株式譲渡問題

  

2001/12/09

拝啓 横浜ベイスターズ 様

ホエールズが横浜に移転して以来,横浜大洋ホエールズ・横浜ベイスターズファンとして応援しいる者ですが,今回の「オーナー企業変更」が白紙になった件,非常に憂慮しております。今後の障害になっています30億円の加盟料ですが,このことについて私見ですが,参考になればと思い,意見書を送らせていただきました。お節介だとは思いますが,お読みいただければ幸いです。

野球協約36条の6に関する意見書 

1 経緯

◆野球協約・第36条の6(譲り受け球団の加盟料)この組織に加盟している球団から参加資格を譲り受けた球団は、参加する連盟選手権試合年度の1月末日までに加盟料を支払うものとする。譲り受け球団の加盟料の金額は30億円とし、日本野球機構および同機構に既に属している他の全球団に分配され、各球団への分配金額は均等とする。

そもそも,この
野球協約36条の6というのは

この「参加球団の加盟料」という条項は、バブルの時代の遺物にすぎない。バブル全盛のころ、あらゆる業種の企業が球団経営に食指を動かしていた。それだけに、「女性、子供ファンにも愛される国民的なスポーツであるプロ野球界に、一般的になじまない業種の企業が進出されては困る」という、防衛策として新球団参入60億円、買収した球団参加30億円という高いハードルが作られたのだ。「具体的なターゲットもあった。88年に阪急を買収したオリックスが、オリエンタル・リースから社名変更した狙い通りの成果があったので、いつ身売りするかわからない。それを阻止するための条項だった」と、球界関係者が言い切る。いわゆる“球団転がし”を封じ込める切り札が、60億円、30億円という条項だったのだ。神経過敏とは笑えない。未遂に終わったが、73年の1シーズンだけで身売りした日拓ホームフライヤーズの例があった。4、5社の若手財界グループの間に「企業名を売るために、1年ごとに球団経営を回していこう」という計画が練られ、実現一歩手前までいったことがあるからだ。(12月5日夕刊フジ)

という経緯で1991年の協約改正でできたものです。

今回のマルハからニッポン放送へのオーナー企業の変更は,11月15日の実行委員会では,コミッショナー事務局の「弁護士の見解として『譲渡ではなく,保有株の比率変更』と判断し,30億円の加盟料は発生しない」こととされました。しかし,読売ジャイアンツの渡辺オーナーは「30億円はどうなるんだ。株主の移動によって処理しようと思ったけど名義のいかんにかかわらず実質的な保有者が代われば30億円はかかるんだ」(11月22日スポニチ)と異議を唱えていましたし,29日の承認撤回後も「今後、横浜が実際上の保有者を変更しようとするときは、新たな保有者は加盟料を払わなければ協約違反になると思われる。協約解釈を新たに確定する必要がある」との見解を示していました(11月30日日刊スポーツ)。また,協約改正の動きもありますが「協約委員会の中日・伊藤修取締役連盟担当は『適用されるのは次回から。横浜を助けるためでは…』とした。来年3月29日まで延期された経営権譲渡の承認期限内に同条項が撤廃されても、横浜株を買収する企業には30億円が必要になるとの認識を示した。」(12月1日スポニチ)ともいわれています。とにかく,この36条の6が今後のオーナー企業の変更に大きな障害になってると思われます。

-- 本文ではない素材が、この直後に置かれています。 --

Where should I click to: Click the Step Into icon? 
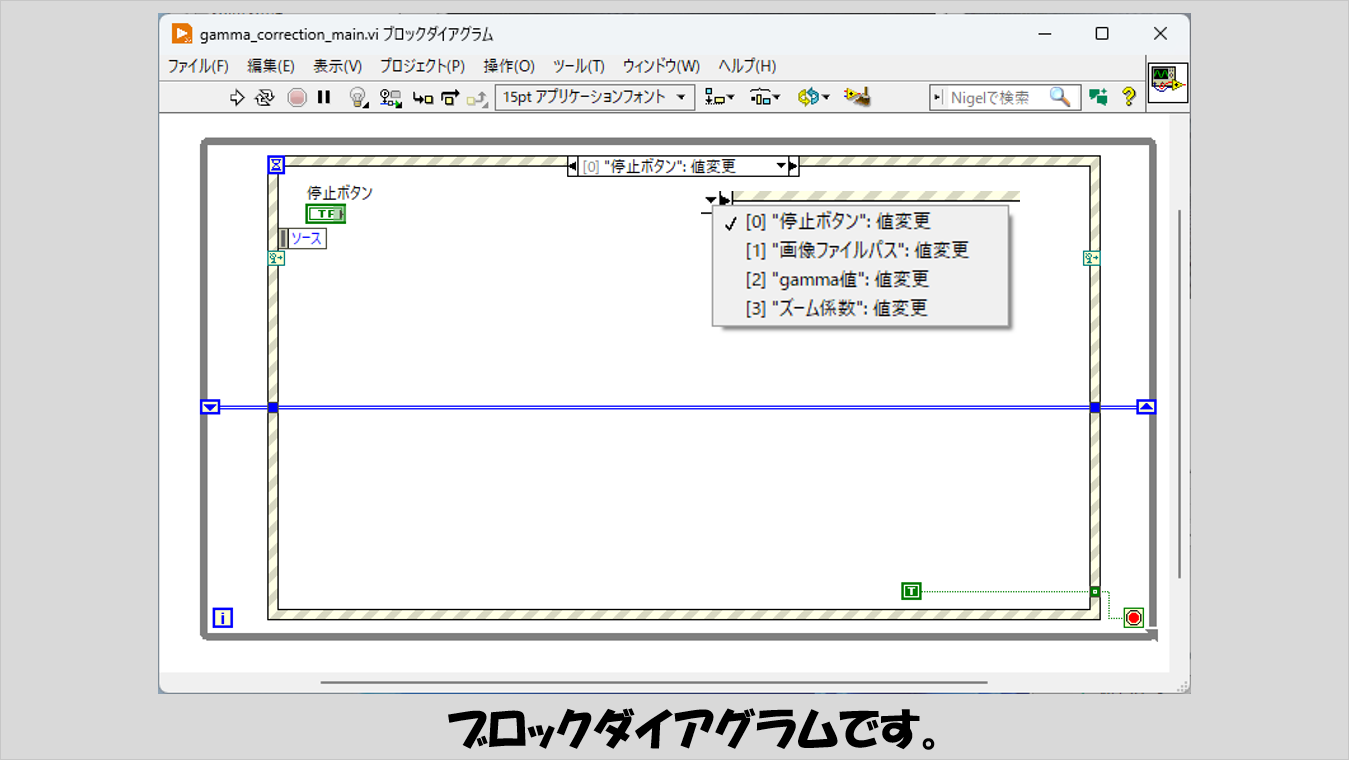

横浜球団の方とされても「コミッショナー事務局から12球団に送付された野球協約の問題点についての意見調査書について『今週中に球団で叩き台をつくって本社の意見と擦り合わせる』と話した。球団で原案を作成し、中部オーナーに提出する予定。内容については「(加盟料)30億が球界にとってプラスなのかマイナスなのか考える。」(12月6日スポニチ)ということでだいぶ検討されているようですが,私はそもそも「株式譲渡による保有者の変更」では,36条の6にいう加盟料は発生しないものと考えています。以下に詳細したいと思います。

2 私見

協約36条の6を検討する前に,31条について見てみたいと思います。私は,今回のような株式の譲渡であっても当然に31条の保有者の変更には該当すると思っています。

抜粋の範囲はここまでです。